Attleboro, MA. – September 22, 1948

Attleboro, Massachusetts – September 22, 1948

     On September 22, 1948, a 28-year-old pilot rented a small airplane at Wilkins Airport in North Attleboro and flew southward over the Attleboro area.  The pilot was a WWII army veteran who’d learned to fly under the GI Bill and was in the process of obtaining his commercial pilot’s license.

     The pilot lived on Prairie Avenue in Attleboro where his father owned a small farm.  He’d told his father that he’d be flying over their house at 3:00 p.m. so his father stood waiting outside.  At the appointed time, the pilot flew low and “buzzed” the farm, and as he did so lost control and crashed into a wooded area on South Main Street and was killed.  

     The pilot’s younger brother was also a pilot.  A few minutes after the crash, the brother happened to fly over the property in a separate airplane and saw the wreckage from above.  He recognized the plane as being one owned by Wilkins Airport and flew to the airport to find out who’d rented it.  Upon learning it was his brother he went to the scene.  

     Source:

     Providence Journal, “Attleboro Flier Dies In Accident”, September 23, 1948, pg. 1. 

Attleboro, MA. – July 2, 1949

Attleboro, Massachusetts – July 2, 1949

     On the evening of July 2, 1949, a 22-year-old pilot rented a single engine airplane at the Berkley Airport in Cumberland, Rhode Island.  With him was a 17-year-old friend and neighbor.  Together they took off towards Attleboro.  

     It was the pilot’s custom, whenever he rented an airplane, to “buzz” the home of a friend who lived at 23 Robinston Street in Cumberland.  The home was in Attleboro, but was very close to the Rhode Island state line.  

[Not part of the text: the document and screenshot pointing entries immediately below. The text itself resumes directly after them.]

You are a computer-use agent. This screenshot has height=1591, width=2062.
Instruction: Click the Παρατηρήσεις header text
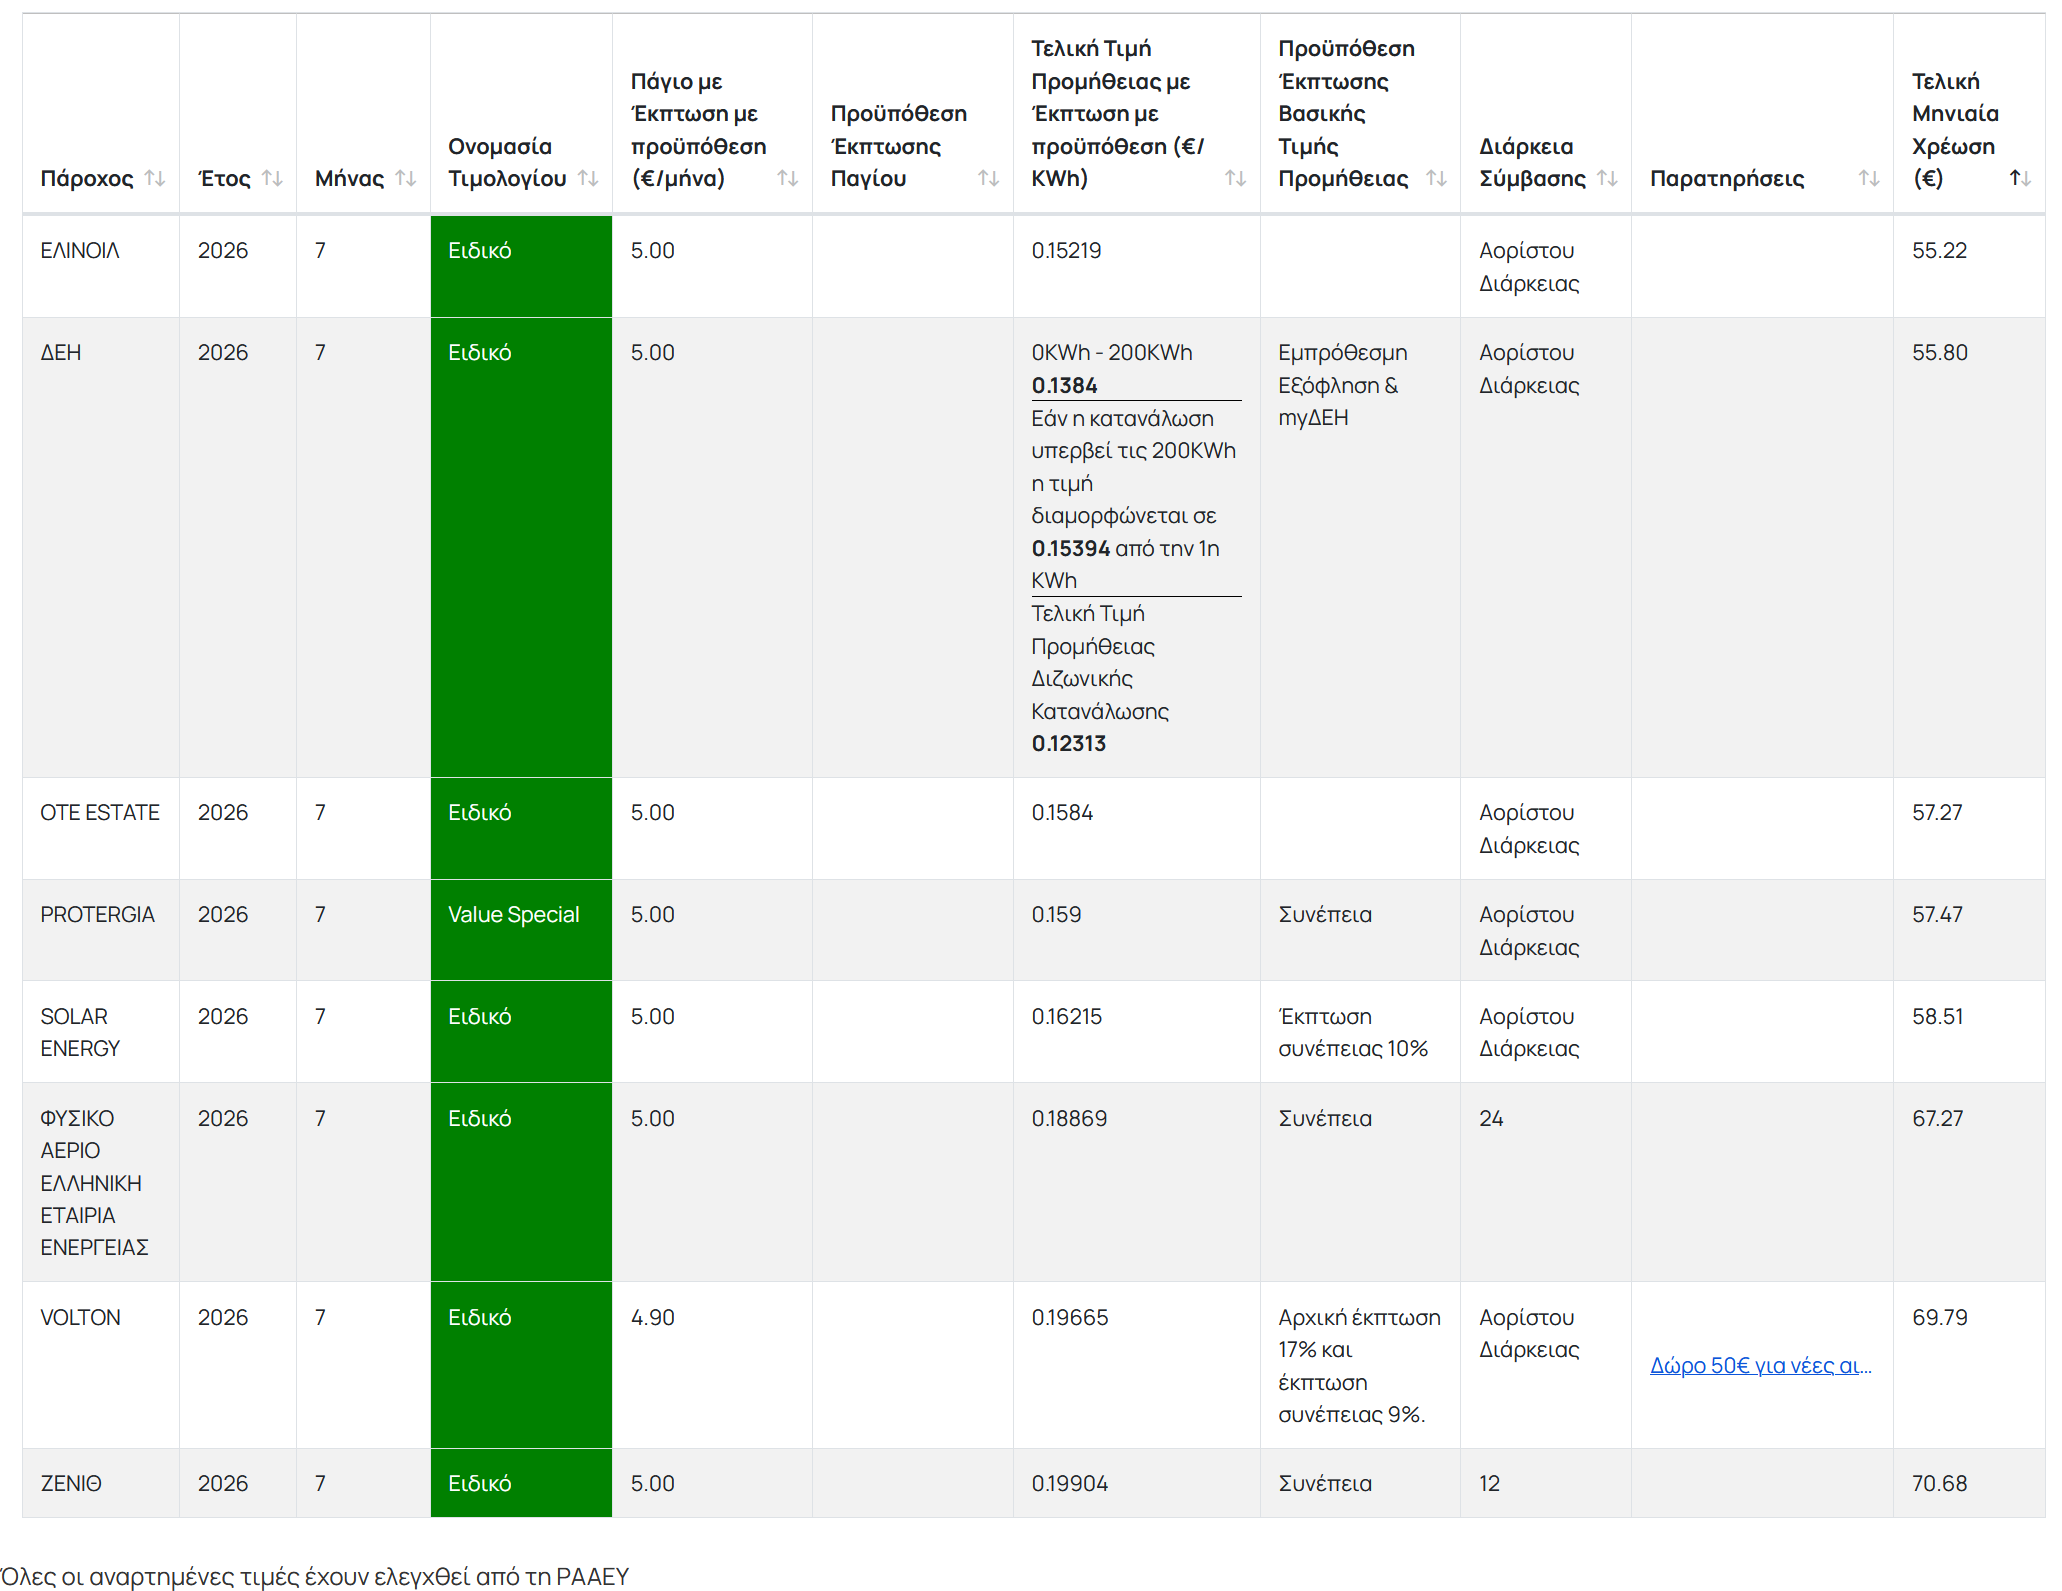click(x=1727, y=178)
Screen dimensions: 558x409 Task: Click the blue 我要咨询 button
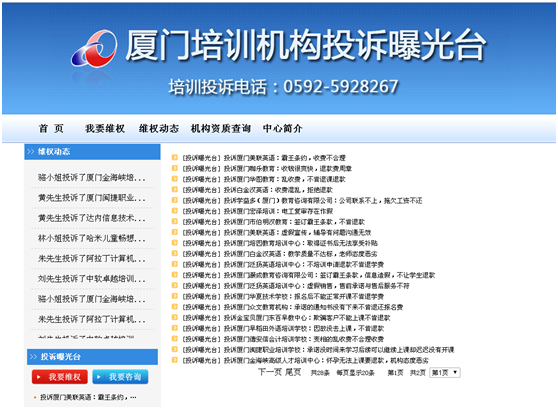[x=120, y=377]
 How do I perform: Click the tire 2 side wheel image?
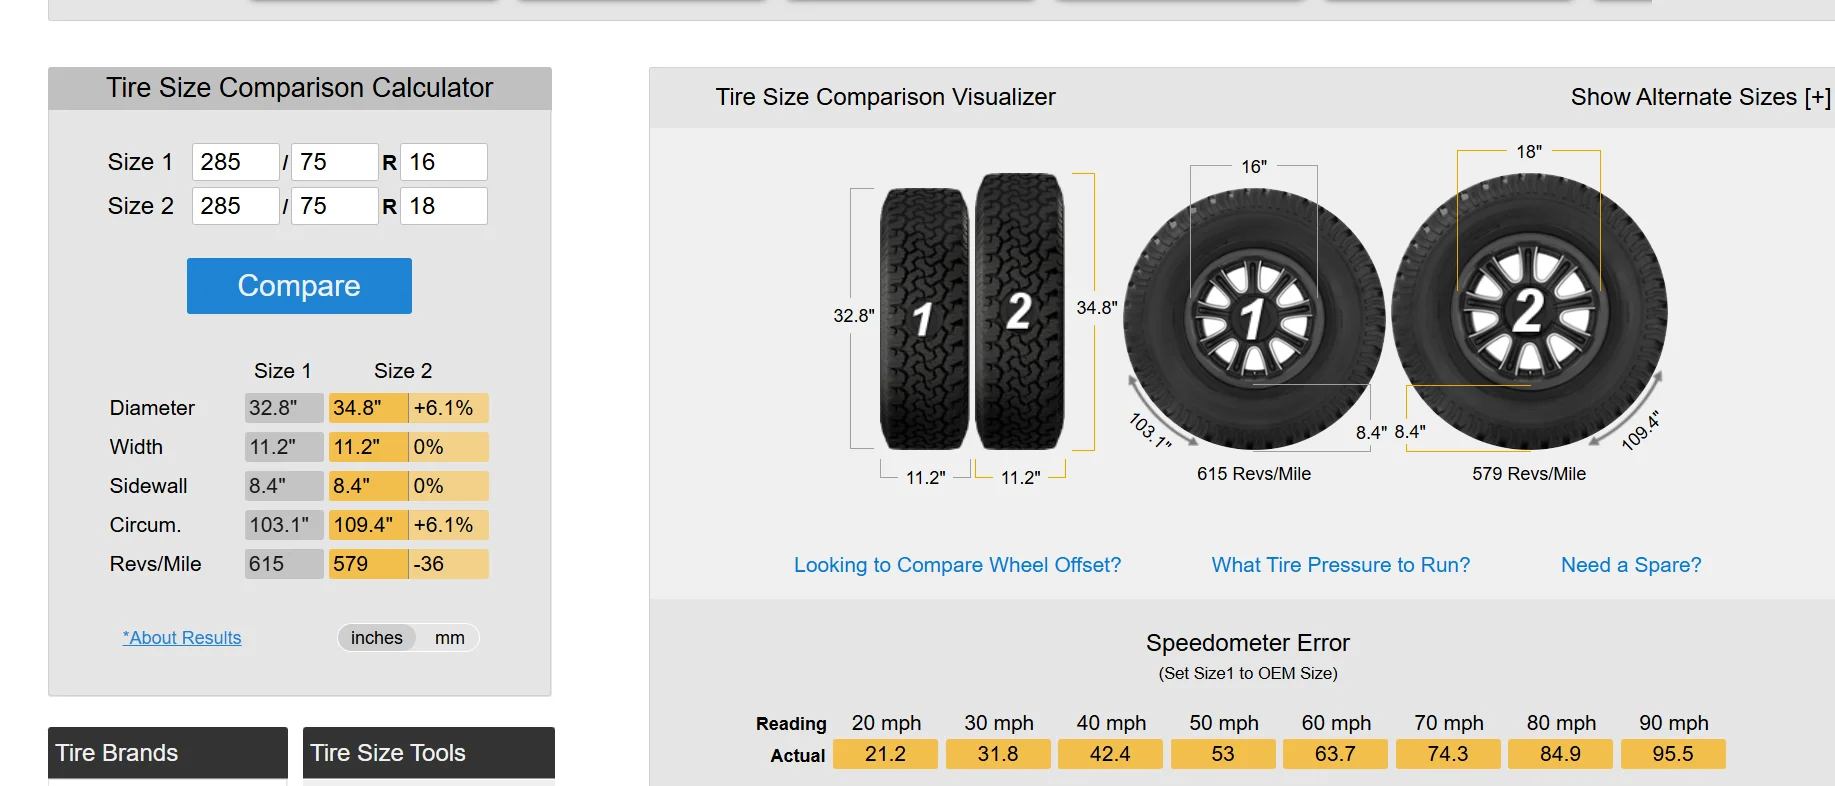click(x=1528, y=311)

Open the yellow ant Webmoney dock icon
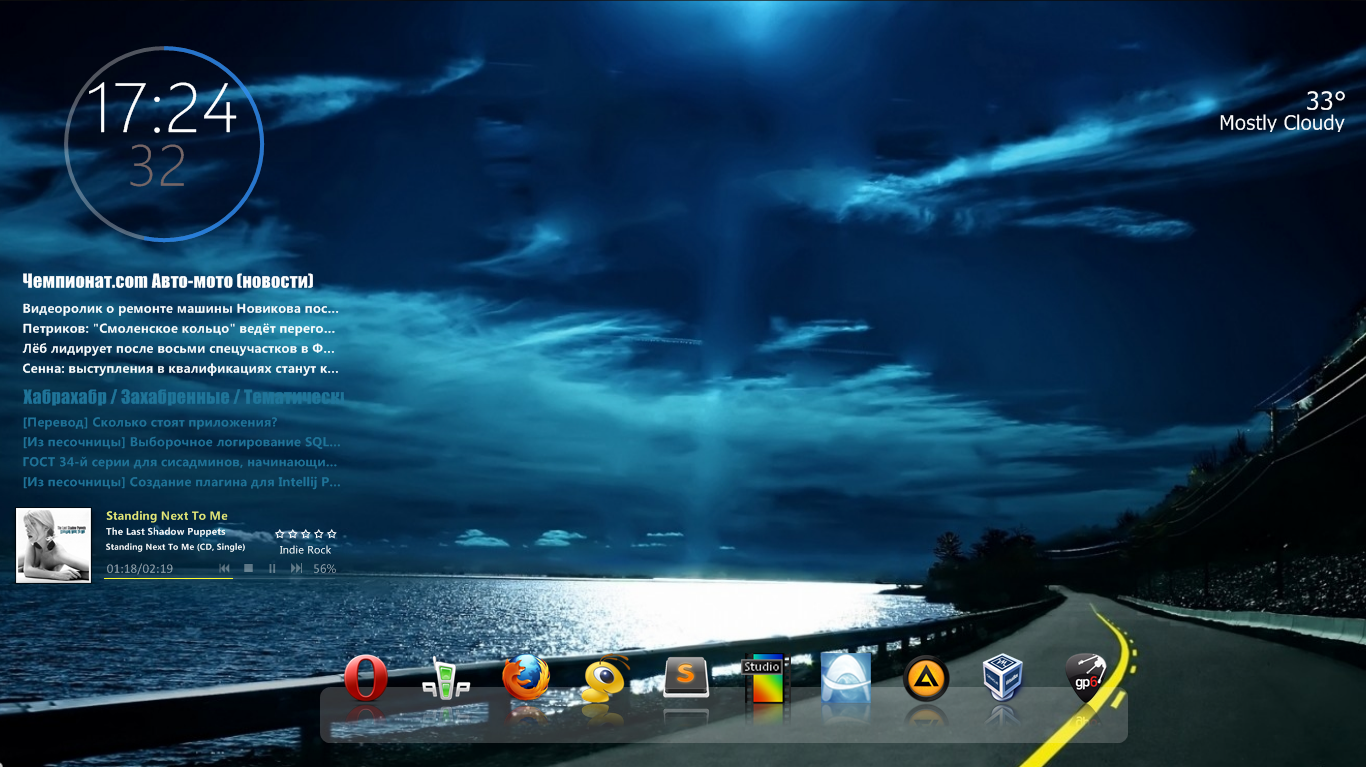pyautogui.click(x=605, y=679)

    According to witnesses, the pilot made the plane do a loop above the property, and as the plane came down it clipped a 15 foot apple tree and sheared off a large branch. It then continued on and just missed hitting the house before it began to bounce along the ground  strewing debris before finally crashing into a gravel bank just 20 feet over the Massachusetts state line.  The plane was destroyed and both occupants were killed.  There were no injuries to persons on the ground.    

     Source:

     The Attleboro Sun, “Two Killed As Airplane Falls”, July 5, 1949

Attleboro, MA. – June 11, 1945

Attleboro, Massachusetts – June 11, 1945

     On the evening of June 11, 1945, a 42-year-old pilot from Attleboro took off from Wilkins Airport in Plainville, Massachusetts, in a Cub J-2 airplane.  While practicing a simulated landing over Attleboro, the aircraft struck a tree and crash-landed in a flooded meadow on the Diamond Dairy Farm off Richardson Avenue.   The pilot was transported to a hospital with non-life-threatening injuries.  The aircraft was left in the meadow overnight while police stood guard.  

     Source:

     The Attleboro Sun, “Pilot Not Seriously Hurt In Plane Crash”, June 12, 1945.